*The tasks*:
a. Summarize the article on business criticism of the CRC emissions scheme in exactly two sentences.
b. According to the article on the CRC emissions scheme, what kinds of organizations will the scheme affect? List them all.
c. Extend the article on the CRC emissions scheme by writing on from its final sentence.

*Source passage*:
• • • • • • •

Businesses criticise government for ‘inadequate’ guidance on new emissions scheme
31 March 2010
Nearly half of businesses set to participate in the CRC Energy Efficiency Scheme believe government advice on the new legislation is inadequate, and are also unclear on how to forecast their CO2 emissions and purchase carbon allowances – two of the scheme’s principal actions – potentially exposing themselves to financial penalties.
These are among the findings of npower’s Business Energy Index (nBEI), an annual survey tracking business opinion on energy use and carbon emissions, which was published on the eve of CRC EES launch.
The Carbon Reduction Commitment Energy Efficiency Scheme (CRC) goes live this Thursday (1st April) and will affect many of the UK’s leading retailers, banks, service businesses and large public sector organisations, who will need to purchase allowances to cover their CO2 emissions. The higher their emissions, the greater the number of allowances required.
With only 24 hours until the scheme starts, npower’s study reveals that 44% of participants believe the level of guidance on the CRC has not been adequate, while 49% said they do not understand what’s required of them to buy carbon allowances, and 44% are also unclear on forecasting their CO2 emissions.
This could potentially leave participants faced with unexpected costs further down the line as a result of miscalculation. Allowances are initially fixed at £12 per tonne of CO2, but businesses that buy too few allowances could need to top-up their purchases under the scheme’s ‘safety valve’ mechanism or on the open market, at a higher price.
npower’s research also casts doubt on whether participants will take action to reduce emissions under the CRC – nearly half (44%) have no plans to take advantage of the scheme’s early action incentives, which reward participants for being the first to adopt measures to improve energy efficiency, such as installing smart meters.

• • • • • • •

*Information shown*:
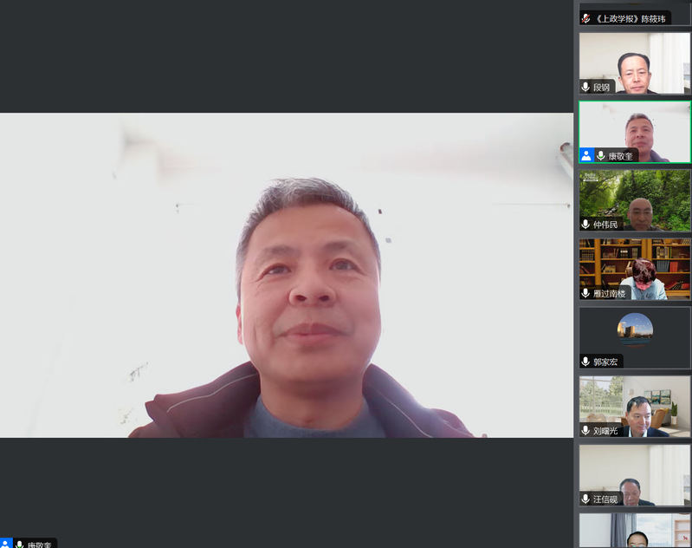
Task: Click the large active speaker video
Action: (286, 275)
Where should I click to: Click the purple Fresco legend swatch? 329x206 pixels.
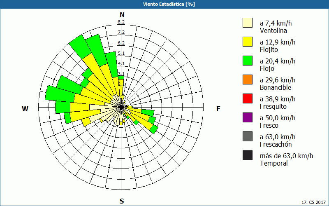coord(248,117)
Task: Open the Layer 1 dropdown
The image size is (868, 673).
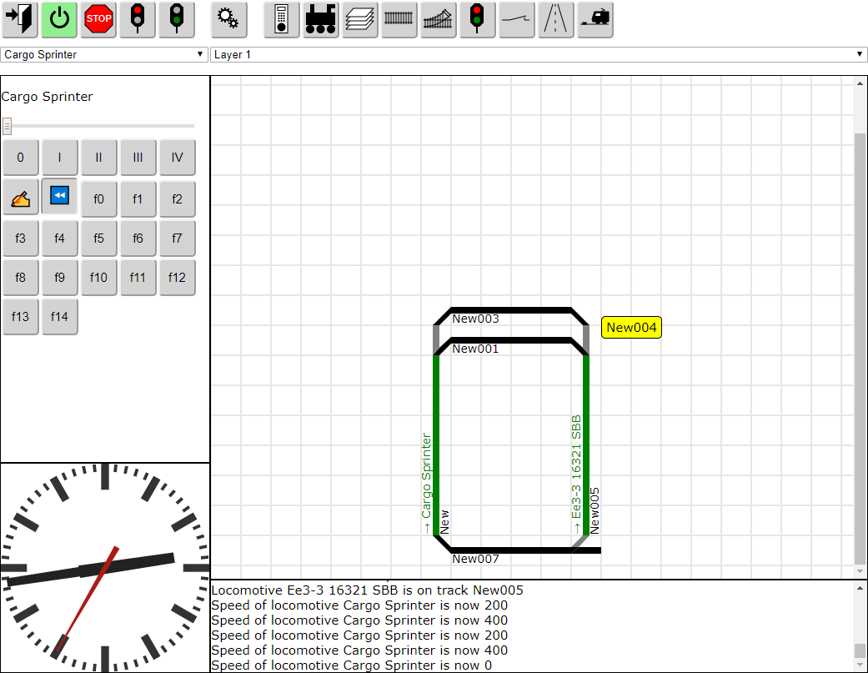Action: (x=538, y=53)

• • • • • • •

*Answers per task*:
a. An npower survey published on the eve of the CRC Energy Efficiency Scheme's launch found that 44% of participants consider government guidance on the scheme inadequate, 49% do not understand what is required to buy carbon allowances, and 44% are unclear on forecasting their CO2 emissions. This confusion could bring unexpected costs through miscalculation, since businesses buying too few allowances at the initial £12 per tonne may need to top up later at a higher price, and 44% of participants have no plans to use the scheme's early action incentives.

b.
- the UK's leading retailers
- banks
- service businesses
- large public sector organisations

c.
The finding is indicative of a general lack of business support for government targets to reduce CO2 emissions and a waning belief in the commercial benefits of a small carbon footprint. npower’s study reveals the majority of businesses (79%) think the UK’s legally-binding target to reduce CO2 emissions by 80% by 2050 is unrealistic, while only a quarter thinks there are business benefits for reducing emissions, down from 31% in npower’s 2009 index.
In the wake of the economic downturn, 93% of businesses also said they are currently more concerned with reducing costs than carbon, little change from 97% of businesses in last year’s nBEI.
Despite the downbeat opinion on carbon reduction, 69% of businesses said they are likely to increase energy efficiency initiatives in the year ahead and while this was primarily for cost benefit, the same measures would also lead to lower emissions.
David Titterton of npower Energy Services, said: “As we come out of recession it’s no surprise that businesses are relegating emission reduction in favour of managing costs, but it’s important that they do not ignore the importance of reducing carbon in the long term. With the CRC going live, there is now a direct link between participating organisations’ carbon emissions and their bottom lines and businesses that fail to deliver carbon reductions in the future will face financial and reputational consequences.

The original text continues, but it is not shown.